Durante la campaña de las presidenciales, en las que todo indica que la ganadora fue Svetlana Tijanóvskaya, exiliada actualmente en Lituania, aunque el fraude cometido dio como ganador a Lukashenko, éste tuvo palabras muy gruesas contra Moscú y las relaciones estuvieron en la cuerda floja. Hasta que estalló la revuelta en las calles de Minsk y otras ciudades bielorrusas y Lukashenko tuvo que echarse una vez más en los brazos de Putin.
En las conversaciones de hoy en Sochi, según el portavoz del Kremlin, Dmitri Peskov, se hablará de energía, defensa, contra no se sabe bien qué amenazas, asociación estratégica y situación internacional. El politólogo bielorruso, Dmitri Bolkúnets, sostiene que Lukashenko pedirá más créditos a Rusia.

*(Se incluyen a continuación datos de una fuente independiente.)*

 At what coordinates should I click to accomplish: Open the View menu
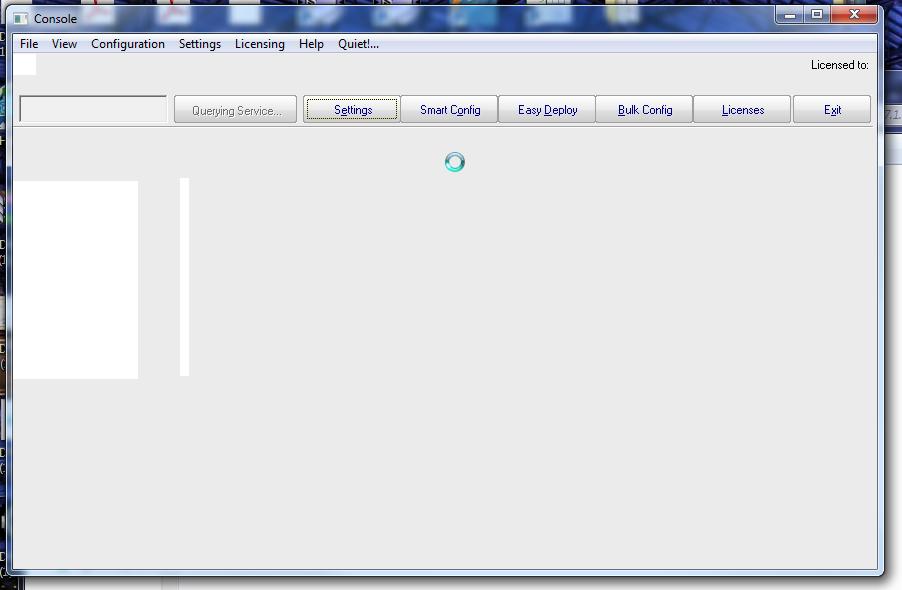(x=64, y=44)
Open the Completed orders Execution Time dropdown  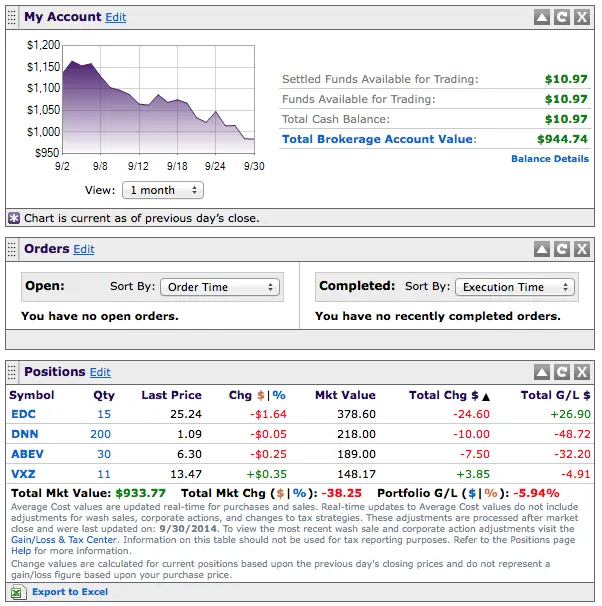(515, 287)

Tijanóvskaya reconoció esta semana que en la oposición «parece que hemos perdido por ahora». En una entrevista al periódico suizo ‘Le Temps’ dijo que la gente no está ya en las calles. «Lukashenko tiene las armas y el poder (…) nuestra estrategia es organizarnos mejor, hacer una presión constante sobre el régimen hasta que la gente esté preparada para tomar de nuevo las calles, quizás en primavera», afirmó.